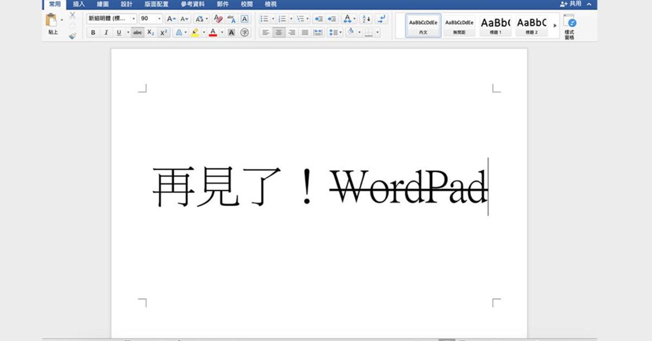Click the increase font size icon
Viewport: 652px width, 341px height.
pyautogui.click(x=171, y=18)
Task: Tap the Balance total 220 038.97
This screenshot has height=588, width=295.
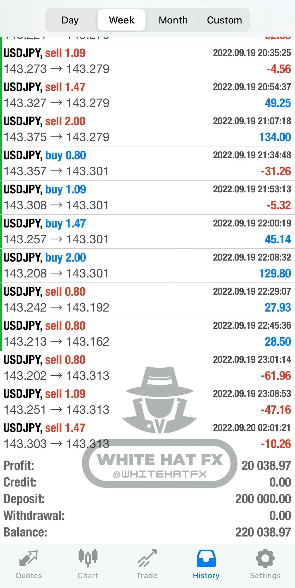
--
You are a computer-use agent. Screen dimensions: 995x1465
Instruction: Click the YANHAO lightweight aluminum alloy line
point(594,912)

Assigned task — When you reach the line containing "Task: Tap the Balance total 220 038.97" in the data above, start copying exactly, and stop after the line containing "This screenshot has height=588, width=295.".

Exercise response —
Task: Tap the Balance total 220 038.97
This screenshot has height=588, width=295.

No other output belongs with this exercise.